# [Selected excerpt]
Web Scraping Arxiv Articles

Share:

web scraping arxiv

Arxiv.org is a free, open-access preprint repository hosting research across physics, mathematics, computer science, and more. You can scrape it using Python’s requests library and BeautifulSoup with no authentication required. 

This article shows you exactly how to do that, and how to use the Arxiv API as an alternative.

Data Scraped from Arxiv.org

The tutorial will scrape the articles’

  • Topic
  • Authors
  • Abstract
  • PDF link

You can get this information from their search results page.

The Environment

The tutorial shows web scraping Arxiv using Python. The code uses Python requests to send the HTTP requests to arxiv.org and BeautifulSoup to parse the results.

You can install both these libraries using pip.

pip install beautifulsoup4 requests

Web Scraping Arxiv: The Code

First, write the import statements. You need to import the external library Python requests, the module BeautifulSoup from bs4, and the module json from Python standard library.

The json module lets you write the scraped results into a JSON file.

import requests
from bs4 import BeautifulSoup
import json

After writing the import statements, you can use the Python requests to retrieve the HTML content. To do so, use the get() method to retrieve HTML data from the URL.

query = input("What do you want to search for on Arxiv.org ")
response = requests.get(f"https://arxiv.org/search/?query={query}&searchtype=all&source=header")

The response will contain the HTML data. Pass that to the BeautifulSoup for parsing; it will create an object.

soup = BeautifulSoup(response.text)

Extract data from the created object.

# [Recorded data]
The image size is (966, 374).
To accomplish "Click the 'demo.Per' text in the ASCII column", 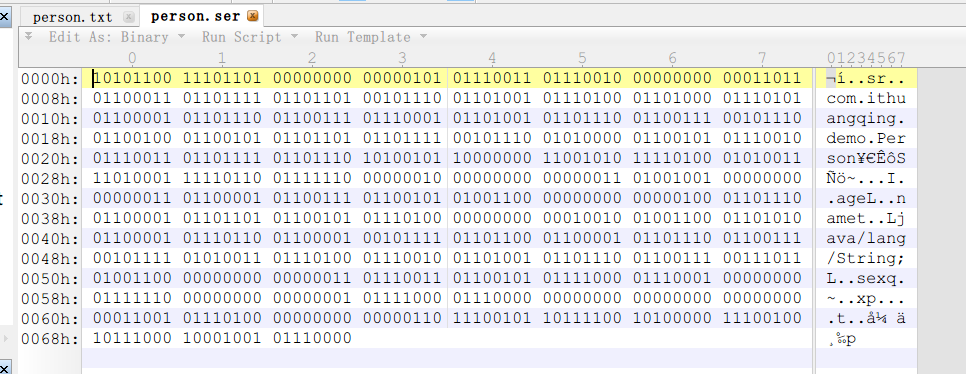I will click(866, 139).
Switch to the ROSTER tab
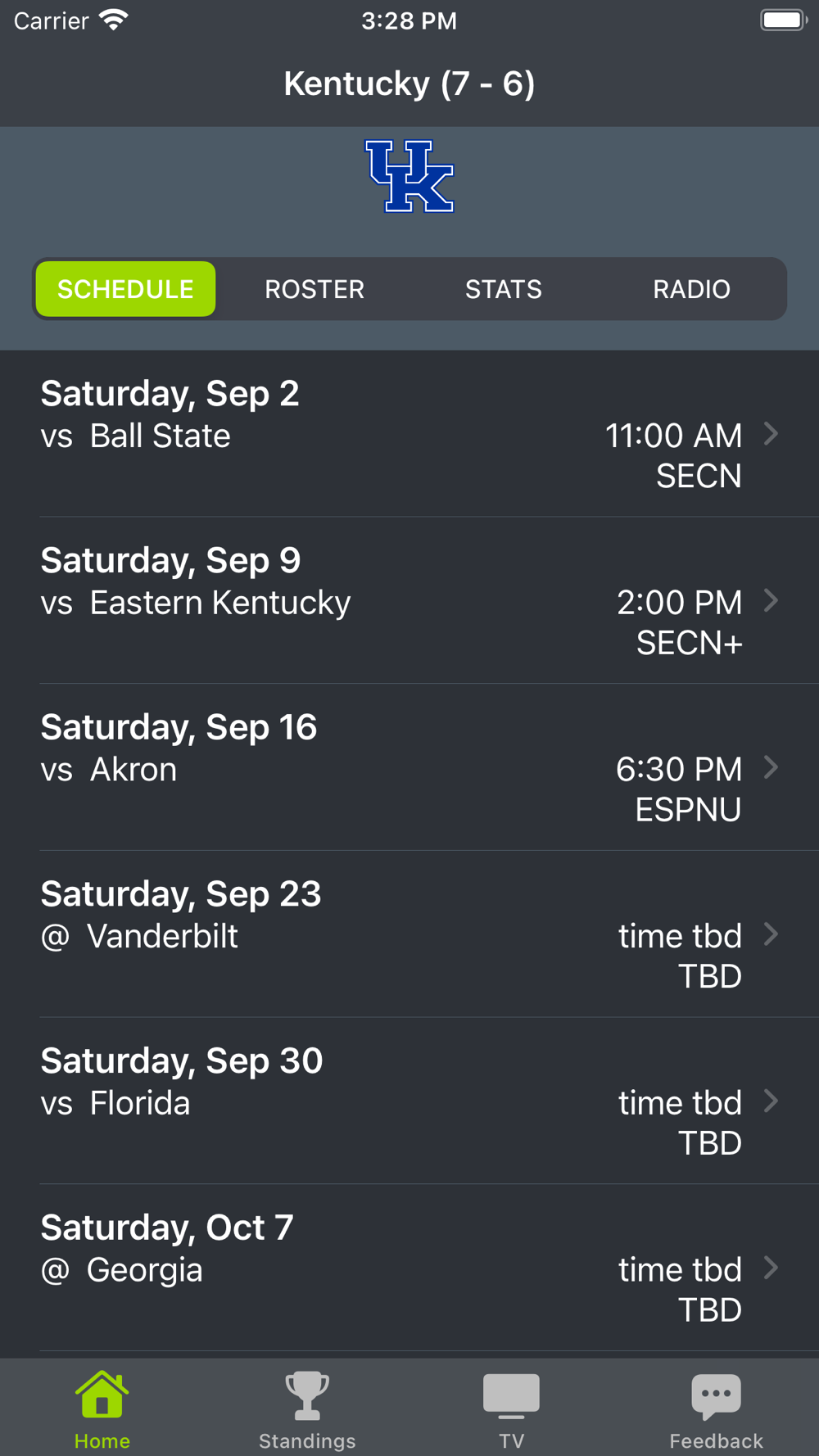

# [Problem description]
In the Arxiv scraping tutorial, what is the json module used for? The material has no part in this.

# [Completed task]
It writes the scraped results into a JSON file.